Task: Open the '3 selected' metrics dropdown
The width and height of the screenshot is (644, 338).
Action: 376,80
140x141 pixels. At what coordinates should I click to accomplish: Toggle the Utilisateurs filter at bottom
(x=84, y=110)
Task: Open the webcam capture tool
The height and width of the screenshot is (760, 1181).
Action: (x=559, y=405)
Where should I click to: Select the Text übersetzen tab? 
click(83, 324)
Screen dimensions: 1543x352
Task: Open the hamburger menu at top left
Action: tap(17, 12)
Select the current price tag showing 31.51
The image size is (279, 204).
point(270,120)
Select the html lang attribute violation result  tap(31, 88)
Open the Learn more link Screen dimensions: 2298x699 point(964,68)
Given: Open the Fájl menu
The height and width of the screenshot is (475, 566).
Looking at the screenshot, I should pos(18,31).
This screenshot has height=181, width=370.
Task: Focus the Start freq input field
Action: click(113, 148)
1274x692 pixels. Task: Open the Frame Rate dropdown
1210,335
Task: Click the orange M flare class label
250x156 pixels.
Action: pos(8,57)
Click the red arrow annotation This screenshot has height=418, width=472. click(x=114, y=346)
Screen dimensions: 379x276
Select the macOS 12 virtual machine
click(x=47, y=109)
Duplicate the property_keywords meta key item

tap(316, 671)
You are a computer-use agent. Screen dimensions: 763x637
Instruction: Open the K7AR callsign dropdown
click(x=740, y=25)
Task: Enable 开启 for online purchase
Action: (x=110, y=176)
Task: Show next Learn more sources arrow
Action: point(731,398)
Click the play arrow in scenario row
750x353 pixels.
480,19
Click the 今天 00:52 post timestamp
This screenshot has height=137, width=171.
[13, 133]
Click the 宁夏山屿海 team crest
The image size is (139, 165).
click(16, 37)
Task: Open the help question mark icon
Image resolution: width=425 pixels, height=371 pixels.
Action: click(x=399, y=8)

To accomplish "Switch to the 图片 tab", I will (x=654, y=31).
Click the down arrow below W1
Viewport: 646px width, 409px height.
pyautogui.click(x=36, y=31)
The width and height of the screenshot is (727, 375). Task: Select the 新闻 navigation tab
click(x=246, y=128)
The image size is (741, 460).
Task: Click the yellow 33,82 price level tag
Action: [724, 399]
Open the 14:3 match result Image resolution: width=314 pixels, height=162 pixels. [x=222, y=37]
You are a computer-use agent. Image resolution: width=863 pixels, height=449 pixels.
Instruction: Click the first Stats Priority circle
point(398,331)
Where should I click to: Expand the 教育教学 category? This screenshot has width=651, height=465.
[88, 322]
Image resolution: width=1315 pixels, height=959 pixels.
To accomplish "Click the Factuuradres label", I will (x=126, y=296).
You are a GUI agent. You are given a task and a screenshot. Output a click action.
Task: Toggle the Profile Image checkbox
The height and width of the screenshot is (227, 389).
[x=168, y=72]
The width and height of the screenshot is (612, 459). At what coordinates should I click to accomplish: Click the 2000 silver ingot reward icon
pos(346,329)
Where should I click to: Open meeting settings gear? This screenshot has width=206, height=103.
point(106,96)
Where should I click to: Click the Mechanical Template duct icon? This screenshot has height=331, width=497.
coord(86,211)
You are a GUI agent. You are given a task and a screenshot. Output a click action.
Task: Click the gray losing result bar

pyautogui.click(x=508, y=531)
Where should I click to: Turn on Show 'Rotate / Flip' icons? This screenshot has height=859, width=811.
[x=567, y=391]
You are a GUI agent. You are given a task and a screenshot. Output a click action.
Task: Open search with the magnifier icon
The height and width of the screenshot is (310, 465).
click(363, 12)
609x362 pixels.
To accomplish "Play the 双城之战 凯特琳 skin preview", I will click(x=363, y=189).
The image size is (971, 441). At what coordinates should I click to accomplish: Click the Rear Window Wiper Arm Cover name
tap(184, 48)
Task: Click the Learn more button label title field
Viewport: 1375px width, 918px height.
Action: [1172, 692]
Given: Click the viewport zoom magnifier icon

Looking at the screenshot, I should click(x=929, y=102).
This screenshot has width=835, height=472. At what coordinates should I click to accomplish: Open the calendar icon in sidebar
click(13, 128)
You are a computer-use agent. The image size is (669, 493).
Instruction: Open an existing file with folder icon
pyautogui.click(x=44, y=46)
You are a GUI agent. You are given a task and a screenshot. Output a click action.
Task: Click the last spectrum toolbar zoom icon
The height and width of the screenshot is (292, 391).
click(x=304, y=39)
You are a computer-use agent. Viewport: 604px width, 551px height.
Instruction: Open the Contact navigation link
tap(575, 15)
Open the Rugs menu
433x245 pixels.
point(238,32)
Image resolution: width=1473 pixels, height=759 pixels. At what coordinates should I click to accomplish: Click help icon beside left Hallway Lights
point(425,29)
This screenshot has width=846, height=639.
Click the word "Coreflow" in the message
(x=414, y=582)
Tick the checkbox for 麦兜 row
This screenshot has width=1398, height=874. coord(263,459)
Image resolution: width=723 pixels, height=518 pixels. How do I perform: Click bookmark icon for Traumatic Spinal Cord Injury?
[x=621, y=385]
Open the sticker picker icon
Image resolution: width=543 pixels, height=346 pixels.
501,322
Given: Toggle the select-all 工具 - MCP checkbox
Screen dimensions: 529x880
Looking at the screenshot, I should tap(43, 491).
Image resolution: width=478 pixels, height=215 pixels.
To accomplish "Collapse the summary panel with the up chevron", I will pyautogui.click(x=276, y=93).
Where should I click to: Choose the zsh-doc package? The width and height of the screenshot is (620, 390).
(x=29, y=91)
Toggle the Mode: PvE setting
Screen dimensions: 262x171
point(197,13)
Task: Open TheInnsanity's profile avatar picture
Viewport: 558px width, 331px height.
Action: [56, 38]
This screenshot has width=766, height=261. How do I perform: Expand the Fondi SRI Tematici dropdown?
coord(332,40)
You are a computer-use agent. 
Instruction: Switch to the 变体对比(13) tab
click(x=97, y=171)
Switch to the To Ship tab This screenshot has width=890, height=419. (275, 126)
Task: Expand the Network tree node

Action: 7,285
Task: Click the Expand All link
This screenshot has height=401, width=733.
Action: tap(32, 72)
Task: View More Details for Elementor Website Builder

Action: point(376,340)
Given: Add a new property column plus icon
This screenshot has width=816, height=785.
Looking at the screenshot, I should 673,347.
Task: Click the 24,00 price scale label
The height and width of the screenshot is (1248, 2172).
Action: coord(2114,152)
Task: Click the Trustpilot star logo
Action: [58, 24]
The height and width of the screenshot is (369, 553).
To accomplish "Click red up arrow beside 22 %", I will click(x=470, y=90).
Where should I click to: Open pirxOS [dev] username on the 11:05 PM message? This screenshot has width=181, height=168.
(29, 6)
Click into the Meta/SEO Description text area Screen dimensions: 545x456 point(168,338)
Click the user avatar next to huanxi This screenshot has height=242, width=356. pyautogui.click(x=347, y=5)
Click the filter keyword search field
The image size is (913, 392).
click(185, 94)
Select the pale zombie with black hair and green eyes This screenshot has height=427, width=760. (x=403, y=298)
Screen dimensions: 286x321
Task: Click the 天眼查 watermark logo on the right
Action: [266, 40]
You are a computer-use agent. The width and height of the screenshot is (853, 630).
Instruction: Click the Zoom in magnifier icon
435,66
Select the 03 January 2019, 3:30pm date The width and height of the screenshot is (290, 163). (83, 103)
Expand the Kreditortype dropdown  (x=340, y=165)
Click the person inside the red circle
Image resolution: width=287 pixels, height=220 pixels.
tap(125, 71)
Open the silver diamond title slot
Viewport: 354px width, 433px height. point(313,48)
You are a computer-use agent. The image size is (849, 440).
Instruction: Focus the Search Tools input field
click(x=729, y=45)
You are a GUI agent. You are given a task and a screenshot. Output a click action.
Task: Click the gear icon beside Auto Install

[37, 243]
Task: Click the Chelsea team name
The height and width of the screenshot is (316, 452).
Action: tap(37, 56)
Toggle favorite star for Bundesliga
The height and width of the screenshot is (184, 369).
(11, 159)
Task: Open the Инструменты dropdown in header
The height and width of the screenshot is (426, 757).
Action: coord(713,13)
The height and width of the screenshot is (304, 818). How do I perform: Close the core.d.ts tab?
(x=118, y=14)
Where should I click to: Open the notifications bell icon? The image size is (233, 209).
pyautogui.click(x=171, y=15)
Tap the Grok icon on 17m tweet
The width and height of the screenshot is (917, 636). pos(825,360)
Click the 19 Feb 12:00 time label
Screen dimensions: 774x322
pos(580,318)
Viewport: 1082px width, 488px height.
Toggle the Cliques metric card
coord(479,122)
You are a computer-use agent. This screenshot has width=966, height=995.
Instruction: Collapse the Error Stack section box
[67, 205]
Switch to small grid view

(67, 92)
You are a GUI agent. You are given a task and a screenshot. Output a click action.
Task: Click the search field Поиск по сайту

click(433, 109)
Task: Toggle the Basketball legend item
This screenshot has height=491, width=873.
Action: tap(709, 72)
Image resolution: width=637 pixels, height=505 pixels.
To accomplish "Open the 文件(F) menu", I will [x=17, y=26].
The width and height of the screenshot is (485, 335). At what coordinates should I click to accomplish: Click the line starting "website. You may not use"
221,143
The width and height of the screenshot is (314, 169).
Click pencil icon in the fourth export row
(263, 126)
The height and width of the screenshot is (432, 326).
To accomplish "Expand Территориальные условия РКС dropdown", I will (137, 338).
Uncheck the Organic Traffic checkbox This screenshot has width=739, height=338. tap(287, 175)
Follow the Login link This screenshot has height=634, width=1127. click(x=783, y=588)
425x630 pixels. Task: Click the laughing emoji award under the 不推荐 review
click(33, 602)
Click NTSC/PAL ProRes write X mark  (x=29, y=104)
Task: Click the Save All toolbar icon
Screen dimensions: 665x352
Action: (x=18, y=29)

# # # #

● THE PROBLEM
Within the listing above, locate the line containing "Given: Add a new property column plus icon" and the line containing "Task: Click the 24,00 price scale label". Reproduce those two lines and all lines between them exactly, with nothing added.

● RESPONSE TO THIS EXERCISE
Given: Add a new property column plus icon
This screenshot has width=816, height=785.
Looking at the screenshot, I should 673,347.
Task: Click the 24,00 price scale label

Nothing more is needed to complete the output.